● **Try it**
Lines from the one containing "You are a GUI" through the final line of the data, restated word for word and free of pictures, make up the whole answer.

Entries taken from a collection
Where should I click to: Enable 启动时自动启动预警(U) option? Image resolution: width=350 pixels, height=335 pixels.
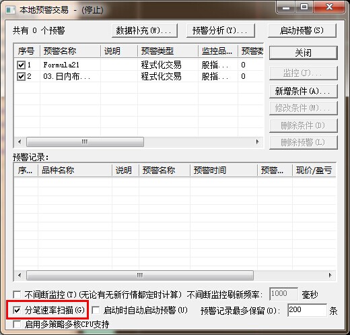(96, 310)
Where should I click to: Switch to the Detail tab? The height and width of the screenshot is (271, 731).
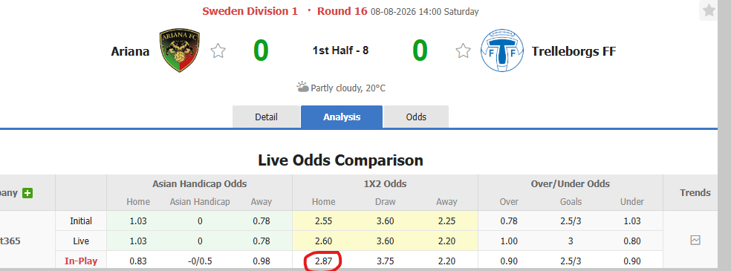coord(266,117)
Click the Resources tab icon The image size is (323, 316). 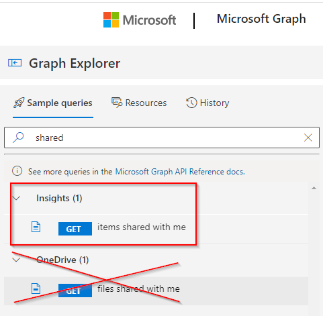(117, 103)
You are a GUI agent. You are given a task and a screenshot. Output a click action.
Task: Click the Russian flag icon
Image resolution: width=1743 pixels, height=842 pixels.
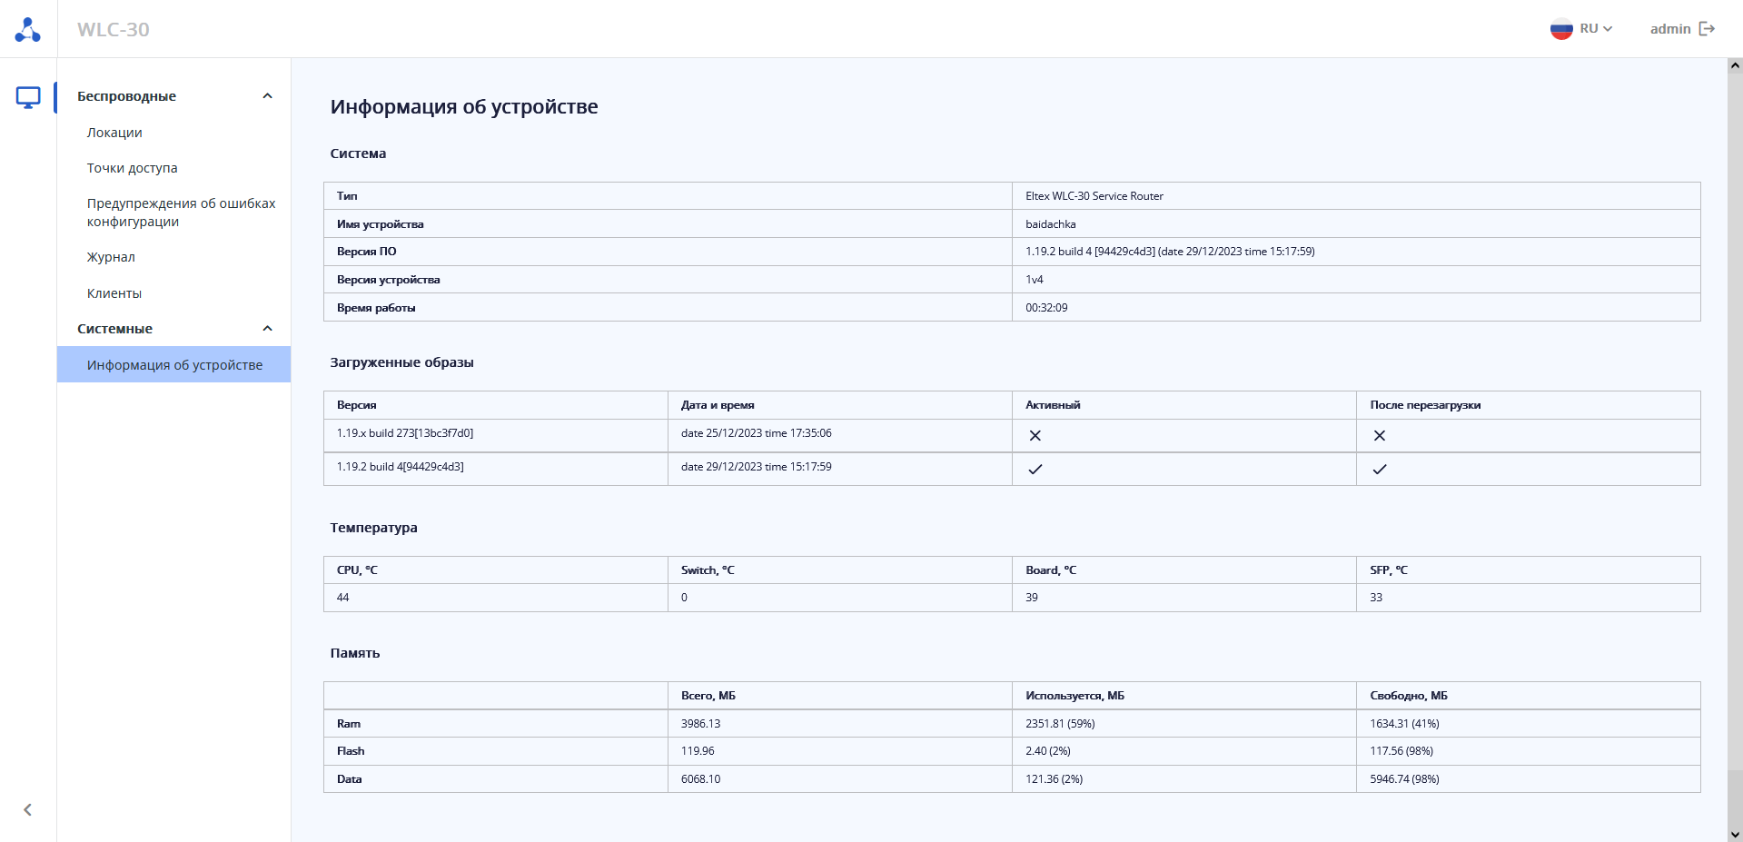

● **Exercise solution**
You are a GUI agent. You are given a task and a screenshot. Output a click action.
Task: Click the Russian flag icon
Image resolution: width=1743 pixels, height=842 pixels.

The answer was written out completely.